DESCRIPTION OF THE TASK = Collect each line in the items below that contains the string "Switch". Case counts, so only matches with the same capitalization qualify.

--- Start INPUT RECORDS ---

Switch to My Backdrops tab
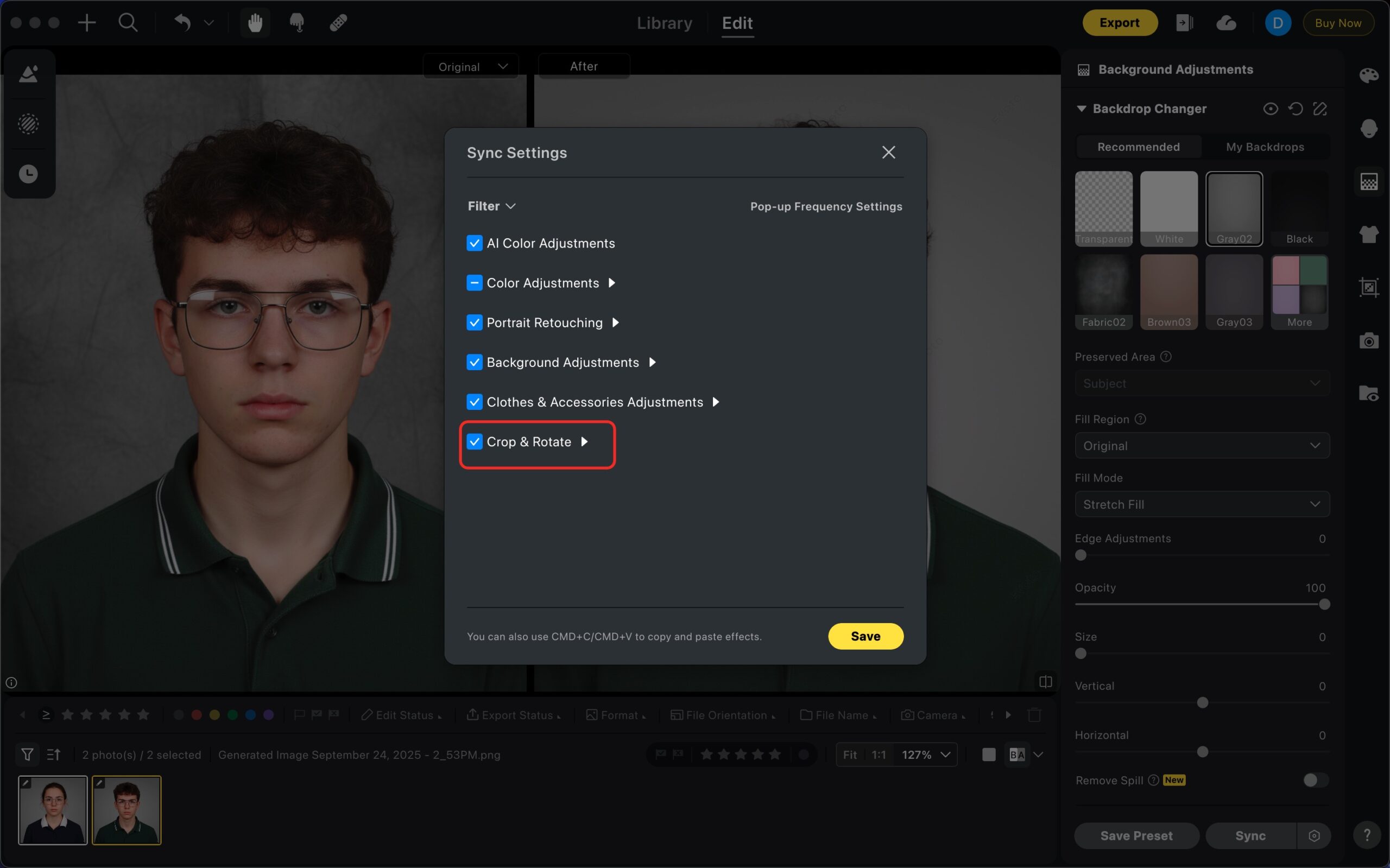Viewport: 1390px width, 868px height. point(1265,147)
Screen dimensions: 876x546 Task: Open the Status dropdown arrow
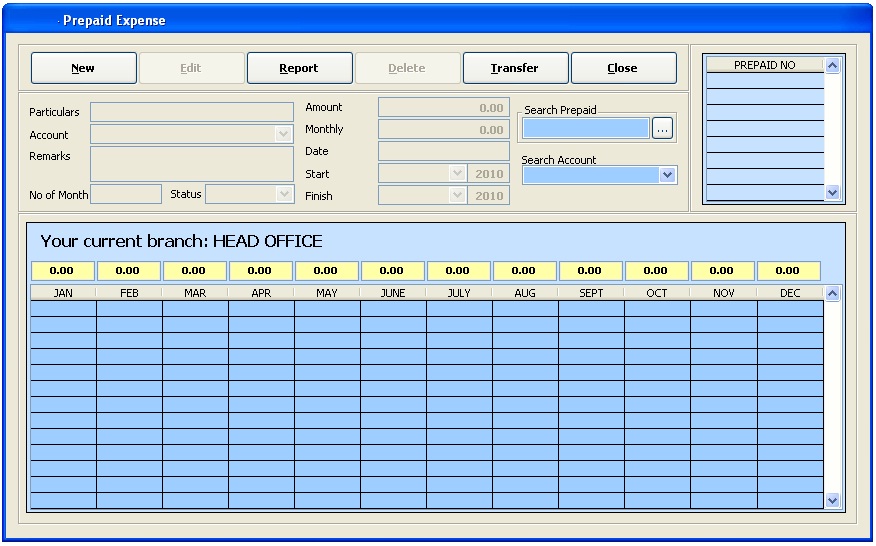point(284,194)
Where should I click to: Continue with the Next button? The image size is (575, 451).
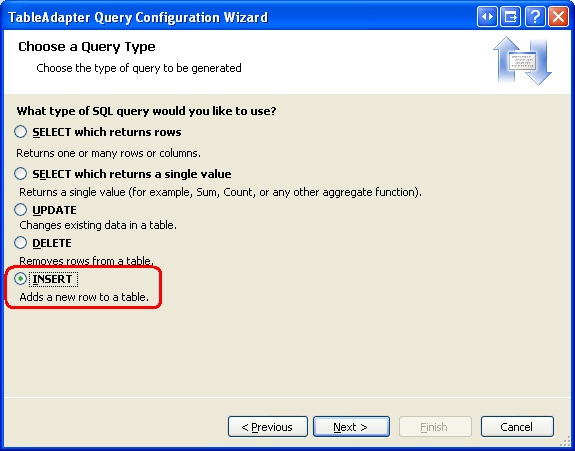[x=351, y=426]
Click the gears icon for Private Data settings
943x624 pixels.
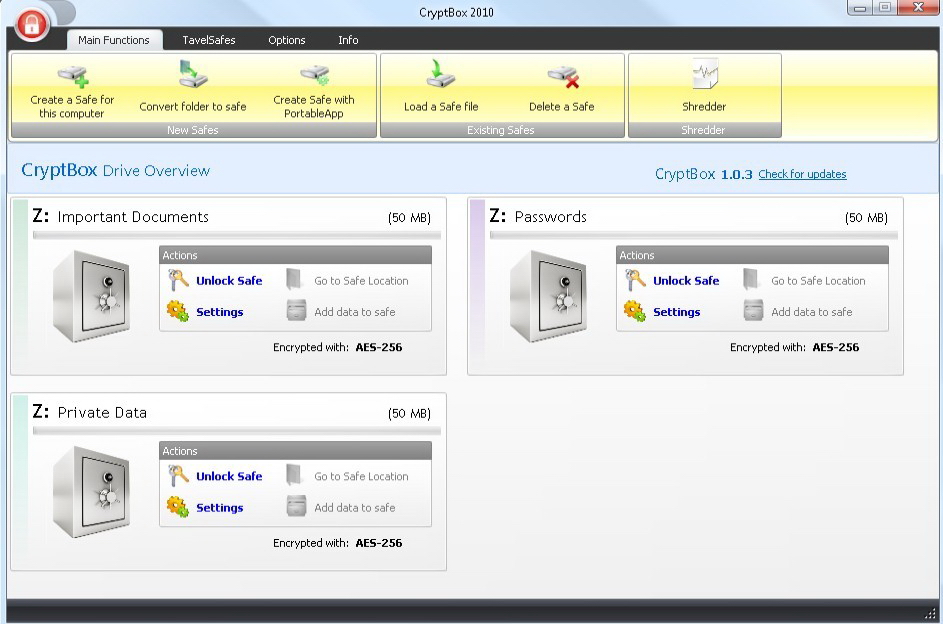click(178, 507)
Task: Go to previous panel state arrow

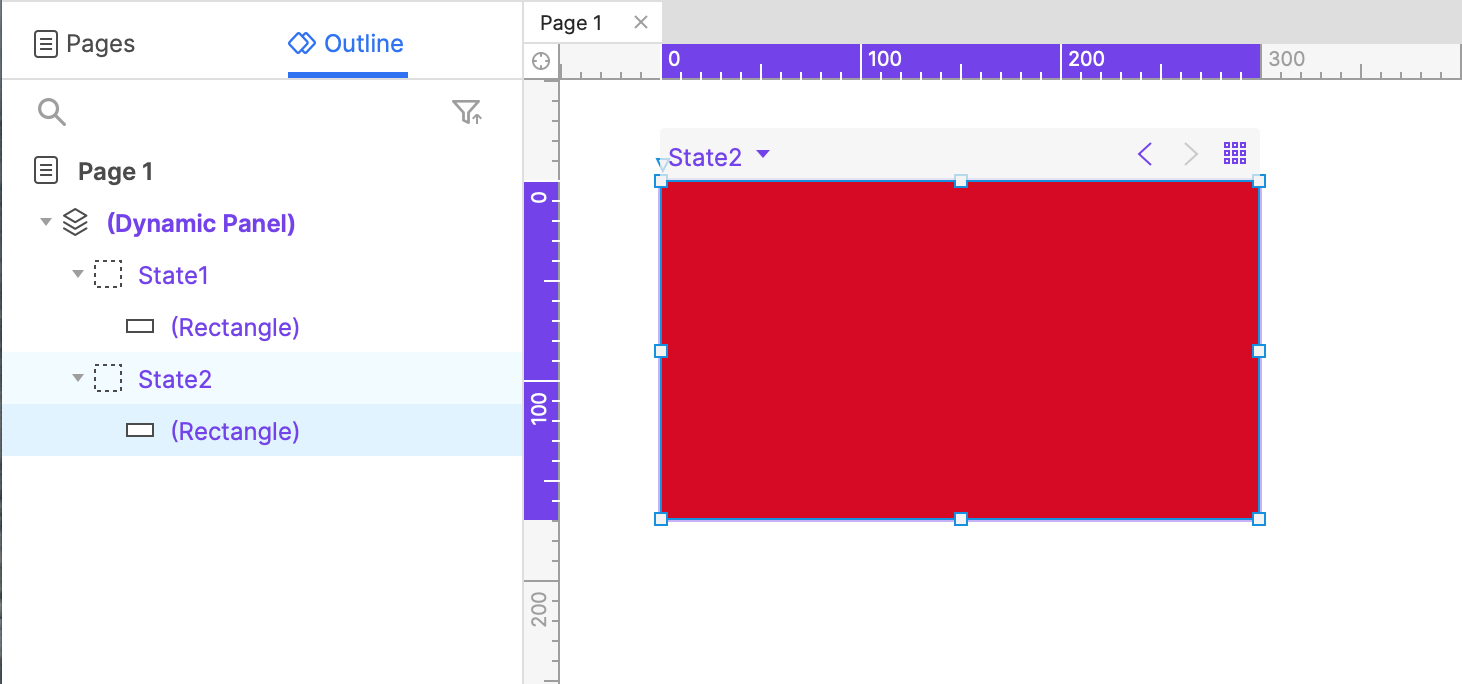Action: 1145,154
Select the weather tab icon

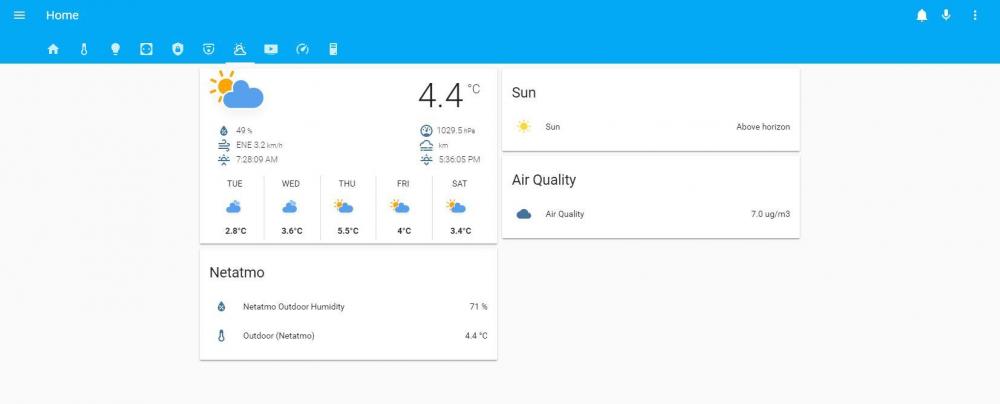[x=239, y=49]
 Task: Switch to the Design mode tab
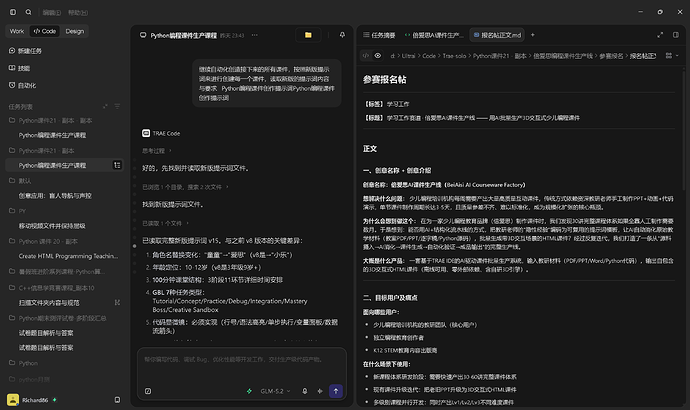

--- End INPUT RECORDS ---

THE RESPONSE =
Switch to My Backdrops tab
 Task: Switch to the Design mode tab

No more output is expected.